The team is from Richmond Hill, and the head coach, Brian Sutton, has spent the last nine years dressing up the Lions basketball program in more ways than one. Sutton’s basketball players travel in business attire, in the manner of a college team. They are masters of the team-building exercise, visiting Madison Square Garden on Tuesday, February 24, to take in a St. John’s game. They even incorporate a little charity work into their schedules, annually joining the New York Police Department in painting over graffiti in a manner that would make The Courier’s news department proud.
“We do other things outside of normal basketball. For me, it’s about more than the basketball,” Sutton says. “I don’t remember the last time we didn’t do community involvement.”
Sutton is sometimes teased and called “Coach Carter” — a reference to the 2005 flick starring Samuel L. Jackson as an inspirational basketball coach — by those who find his off-the-court tactics kitschy. But his methods seem to be working. On Thursday, when the Lions face down No. 10 seed New Dorp in Staten Island, the journey will mark their first playoff appearance since 2002. (Richmond Hill is seeded 23rd this year.)
Richmond Hill is an up-and-coming basketball program by nearly any standard, and 2008-09 marks a watershed season. The Lions are 10-6, good for second place in the Queens ‘A’ East standings. They are demonstrating a marked improvement from their fortunes over the last five years, when Richmond Hill accumulated a record of 13-61. And they possess three of the division’s five top scorers in junior Daniel Madison, junior Malik Batine, and senior Enle Li.
Madison chalks the success up to team chemistry.
“Since I’ve been here it’s the best chemistry,” he says. “We do things together, laugh, we talk on the phone, we talk on AIM. If somebody falls, we come in and pick each other up.”
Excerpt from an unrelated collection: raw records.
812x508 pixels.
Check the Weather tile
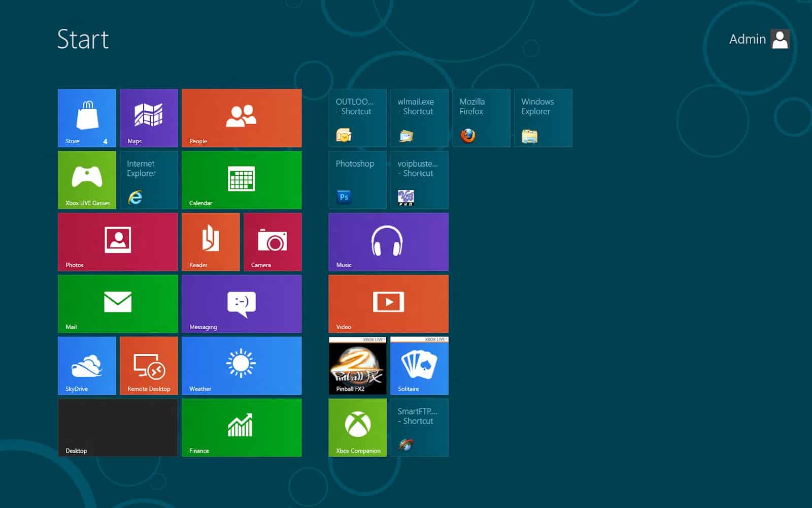[242, 366]
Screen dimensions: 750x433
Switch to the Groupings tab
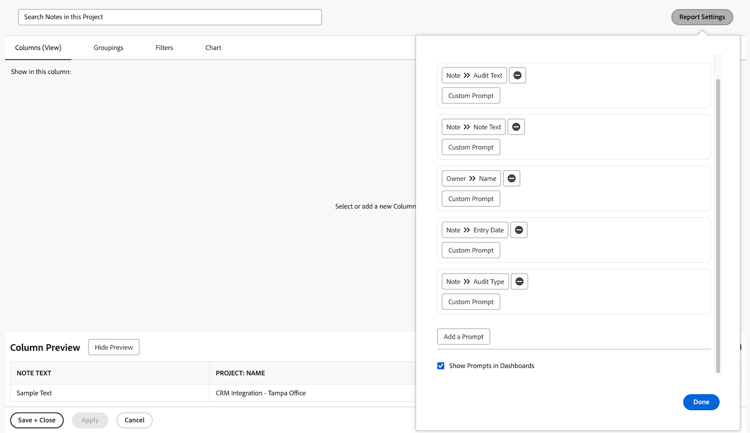coord(108,48)
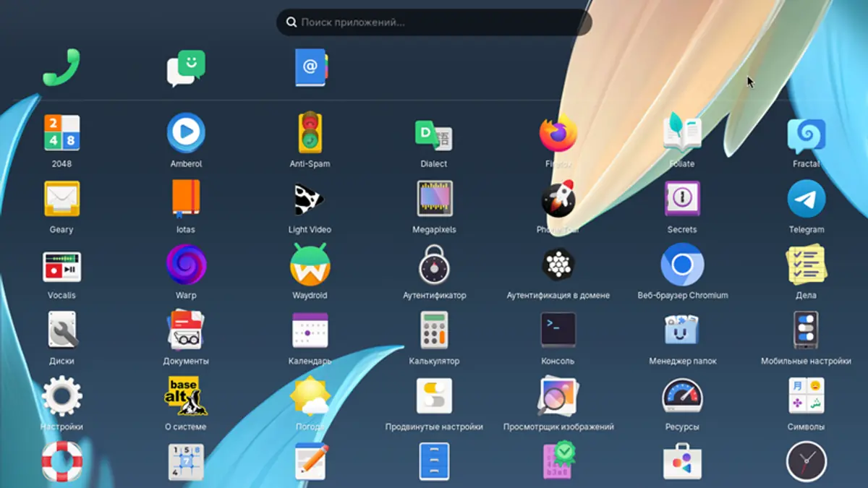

What Madison talks about is evident from one’s first exposure to the team. At practice on Monday, the head coach is playfully greeted with “Yo Sutton!” from a couple of players. During warm-ups, laughter is the only sound between each set of 25 pushups. (Sutton has them do 100 in all; he remarks to me that he’s having next year’s captains lead the exercise.) When reminded of the next day’s St. John’s game, junior Abraham Ceballos ribs Sutton by asking, “You’re sitting in the front row, aren’t you?”
The joke is that Sutton was a volunteer assistant coach for St. John’s men’s basketball during the reign of legendary head coach Lou Carnesecca. The away-game dress code is one tradition that Sutton adopted for his high school players. The reactions from those at Richmond Hill have been positive.
“This is something different, and I think their parents appreciate it,” Sutton says. “It’s a different way to carry themselves, a different outlook on life.”
“It feels great. People see you and they respect you,” says Li, a mild-mannered team captain whom Sutton describes as “everything you want in a basketball player and a student [and] who you’d want your child to grow up to be.”
The tradition is particularly novel for junior Leo Esonwunne, who arrived at Richmond Hill this year from Nigeria because his mother wanted him to go to college in the United States. He played outdoor basketball on concrete for his old high school in a not-very-organized league. In Queens, Esonwunne leads the division in rebounds.
“I saw this big kid walking around the school. We don’t get that around here,” remembers Sutton, who received an e-mail from Esonwunne a day later expressing interest in joining the team.
“When I came I heard they hadn’t been in the playoffs for a long time,” says Esonwunne, whose old team won three state titles.
All that will change when the Lions face New Dorp on February 26. The Staten Islanders are favored. Richmond Hill, which typically gets a strong home crowd, is 3-4 on the road this season. Sutton talks New Dorp tactics with his team from the first moments of Monday’s practice, a welcome improvement from a few players’ preliminary research on the PSAL web site.
But Esonwunne is confident that he and his teammates will be wearing their shirts and ties a few more times.
“I have high hopes that we’re going to go in there and win,” he says. “We’re going to make something happen. We’re going far in the playoffs.”